D’un solide coup de poing dans le dos, il me cloua au sol.

 

 

 

- Le cri de la guerre. Vous voulez savoir ce que c’est ? C’est le chant des samouraïs. Leur unique raison de vivre. Un samouraï qui ne maîtrise pas le cri de la guerre ne peut protéger son maître.

- Alors…vous ne le maîtrisez pas… sinon votre maître ne serait pas mort…

 

 

 

C’est cette insolence de chaque instant, même dans les moments critiques, qui fait mon charme.

Un dernier coup de poing sec et fulgurant s’écrasa sur mon crâne et me laissa pour mort.

 

 

 

Trois coups. Trois petits coups avaient réussi à me terrasser. Dans mes souvenirs, dans les quelques vagues qui tachent le mur blanc de ma mémoire, je me vois me faire tabasser, me faire mettre en charpie, me prendre des dérouillées, des branlées, des corrections. Souvent j’avais été laissé pour mort, comme aujourd’hui. Mais aujourd’hui est différent. Je ne vois pas comment je pourrais m’en sortir. Il est impossible à quiconque de survivre à cela.

Je dois être en train de délirer. Le sang qui monte à mon cerveau me fait sans doute planer. Je ne sens plus mon corps, je n’entends plus rien. Mon mal de crâne a fini par s’envoler. Dommage de finir comme cela. Enfin, je me serais bien amusé quand même.

 

 

 

Un petit chuchotement. Un sanglot. Des pleurs. Quelqu’un pleure sur mon sort. Une voix féminine. Emma. C’est elle. Elle me tient dans ses bras. Elle me berce. Elle dit « Gaspard » et elle pleure. Je suis bien mort. J’ouvre les yeux.

 

 

 

- Gaspard ! Gaspard !

 

 

 

Oui, mon amour c’est bien moi.

 

 

 

- Gaspard, tu m’entends ? Comment tu te sens ?

 

 

 

Je viens de passer sous un rouleau compresseur. Mais je t’entends.

 

 

 

- Regarde-moi, Gaspard, ne ferme pas les yeux.

 

 

 

Non, je ne les ferme pas. Je ne les fermerai plus jamais si tu veux.

 

 

 

- Gaspard, je t’ai cru mort.

 

 

 

Ah ? Je ne suis pas mort ? Mais ce n’est pas possible. Je regarde autour de moi. A côté d’Emma, il y a un sabre, un katana. Il est souillé de sang. Un peu plus loin, un corps ressemblant à Rochefort est couvert de ce même sang. Il tient un katana à la main lui aussi. Mais le sien brille comme de l’argent.

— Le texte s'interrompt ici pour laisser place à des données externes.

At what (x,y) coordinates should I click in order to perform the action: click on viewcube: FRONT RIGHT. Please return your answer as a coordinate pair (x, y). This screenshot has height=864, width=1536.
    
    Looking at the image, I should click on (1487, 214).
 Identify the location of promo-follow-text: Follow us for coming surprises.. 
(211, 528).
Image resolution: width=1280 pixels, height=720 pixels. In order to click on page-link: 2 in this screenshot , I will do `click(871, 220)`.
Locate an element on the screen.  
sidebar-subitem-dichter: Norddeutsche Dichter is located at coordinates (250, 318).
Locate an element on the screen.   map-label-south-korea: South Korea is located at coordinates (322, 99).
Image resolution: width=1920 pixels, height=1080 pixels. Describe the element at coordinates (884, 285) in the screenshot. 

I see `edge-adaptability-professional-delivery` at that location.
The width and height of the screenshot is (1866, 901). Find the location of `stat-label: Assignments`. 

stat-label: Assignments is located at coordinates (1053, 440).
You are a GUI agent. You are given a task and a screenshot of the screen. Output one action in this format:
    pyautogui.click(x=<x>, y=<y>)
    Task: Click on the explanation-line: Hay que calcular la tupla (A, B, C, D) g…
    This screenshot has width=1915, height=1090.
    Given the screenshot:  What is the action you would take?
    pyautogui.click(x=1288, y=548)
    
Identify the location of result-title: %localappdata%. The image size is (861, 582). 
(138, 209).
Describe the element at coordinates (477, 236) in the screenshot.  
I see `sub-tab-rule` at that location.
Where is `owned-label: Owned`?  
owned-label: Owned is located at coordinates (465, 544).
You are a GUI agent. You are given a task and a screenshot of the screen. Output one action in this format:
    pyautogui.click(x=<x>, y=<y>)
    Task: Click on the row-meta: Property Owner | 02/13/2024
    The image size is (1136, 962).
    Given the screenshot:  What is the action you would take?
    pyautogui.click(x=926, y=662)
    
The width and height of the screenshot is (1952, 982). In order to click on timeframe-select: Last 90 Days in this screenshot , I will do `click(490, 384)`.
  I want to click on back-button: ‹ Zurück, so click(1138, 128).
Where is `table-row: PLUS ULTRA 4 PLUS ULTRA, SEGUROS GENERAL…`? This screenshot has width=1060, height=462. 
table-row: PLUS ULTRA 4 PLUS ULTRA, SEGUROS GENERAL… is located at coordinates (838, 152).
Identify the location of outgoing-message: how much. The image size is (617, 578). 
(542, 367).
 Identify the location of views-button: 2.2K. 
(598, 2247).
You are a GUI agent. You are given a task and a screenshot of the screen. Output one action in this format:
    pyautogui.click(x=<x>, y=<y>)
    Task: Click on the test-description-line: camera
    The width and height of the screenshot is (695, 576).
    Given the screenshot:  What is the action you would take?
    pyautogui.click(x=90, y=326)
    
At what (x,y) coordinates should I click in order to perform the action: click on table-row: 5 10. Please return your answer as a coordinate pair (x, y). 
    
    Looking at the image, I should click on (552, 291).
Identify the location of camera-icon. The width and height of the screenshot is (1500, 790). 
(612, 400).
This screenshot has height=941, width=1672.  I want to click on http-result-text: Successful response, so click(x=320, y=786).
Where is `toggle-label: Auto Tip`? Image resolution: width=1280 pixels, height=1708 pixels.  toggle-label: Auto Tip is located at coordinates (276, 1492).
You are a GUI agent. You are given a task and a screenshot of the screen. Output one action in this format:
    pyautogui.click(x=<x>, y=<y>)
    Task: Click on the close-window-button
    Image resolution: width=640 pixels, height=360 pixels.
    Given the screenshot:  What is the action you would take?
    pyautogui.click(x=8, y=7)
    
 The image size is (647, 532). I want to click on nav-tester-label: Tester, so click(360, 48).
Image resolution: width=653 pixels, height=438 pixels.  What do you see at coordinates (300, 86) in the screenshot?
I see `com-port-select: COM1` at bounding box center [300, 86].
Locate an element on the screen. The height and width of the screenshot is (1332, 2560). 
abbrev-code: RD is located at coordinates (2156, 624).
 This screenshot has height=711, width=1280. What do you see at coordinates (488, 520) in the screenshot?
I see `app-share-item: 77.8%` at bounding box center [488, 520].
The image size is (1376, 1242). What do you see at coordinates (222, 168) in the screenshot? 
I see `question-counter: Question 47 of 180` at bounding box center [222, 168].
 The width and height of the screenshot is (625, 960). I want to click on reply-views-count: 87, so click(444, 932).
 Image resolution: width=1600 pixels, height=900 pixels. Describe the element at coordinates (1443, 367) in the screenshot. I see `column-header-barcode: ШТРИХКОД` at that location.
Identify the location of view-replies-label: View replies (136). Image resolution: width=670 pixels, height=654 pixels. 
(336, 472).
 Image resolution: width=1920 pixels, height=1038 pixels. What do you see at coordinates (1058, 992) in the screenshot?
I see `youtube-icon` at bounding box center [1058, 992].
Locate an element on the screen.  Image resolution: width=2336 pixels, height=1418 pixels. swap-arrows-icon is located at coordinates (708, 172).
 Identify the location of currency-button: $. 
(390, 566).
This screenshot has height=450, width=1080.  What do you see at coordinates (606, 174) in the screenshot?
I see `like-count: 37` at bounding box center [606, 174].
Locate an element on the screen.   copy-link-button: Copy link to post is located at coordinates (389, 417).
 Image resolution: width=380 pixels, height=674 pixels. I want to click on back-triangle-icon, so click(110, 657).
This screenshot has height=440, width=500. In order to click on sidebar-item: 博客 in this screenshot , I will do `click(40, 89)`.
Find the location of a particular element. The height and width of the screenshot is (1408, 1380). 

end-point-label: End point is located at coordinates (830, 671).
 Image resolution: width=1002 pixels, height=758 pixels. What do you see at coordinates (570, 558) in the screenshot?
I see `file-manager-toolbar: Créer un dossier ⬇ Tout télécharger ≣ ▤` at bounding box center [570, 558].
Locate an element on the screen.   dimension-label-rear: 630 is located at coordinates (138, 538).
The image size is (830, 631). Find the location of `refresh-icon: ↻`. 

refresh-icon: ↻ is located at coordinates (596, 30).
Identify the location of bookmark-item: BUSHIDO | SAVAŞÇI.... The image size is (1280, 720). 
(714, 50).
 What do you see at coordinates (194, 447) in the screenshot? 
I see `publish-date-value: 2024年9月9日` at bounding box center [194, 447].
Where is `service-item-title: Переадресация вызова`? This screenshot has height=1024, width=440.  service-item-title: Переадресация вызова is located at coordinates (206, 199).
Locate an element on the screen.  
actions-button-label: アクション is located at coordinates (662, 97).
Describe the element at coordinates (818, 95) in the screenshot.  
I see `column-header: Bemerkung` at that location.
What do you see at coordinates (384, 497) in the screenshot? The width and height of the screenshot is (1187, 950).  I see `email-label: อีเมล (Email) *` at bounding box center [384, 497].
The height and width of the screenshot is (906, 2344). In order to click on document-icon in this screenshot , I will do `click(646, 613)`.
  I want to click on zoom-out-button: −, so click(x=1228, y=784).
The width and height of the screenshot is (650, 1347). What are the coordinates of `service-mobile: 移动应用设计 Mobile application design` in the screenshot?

Mon Emma s’est déchaînée comme une furie. Elle a eu peur pour moi. Je la regarde pleurer. Je crois que c’est la première fois. Elle est si belle. Il ne faut pas que j’y prenne goût, je pourrais le regretter.

 

 

 

- Qu’est-ce qui te fait sourire, imbécile ?

- Tu sais…tu ressembles beaucoup à un volcan endormi.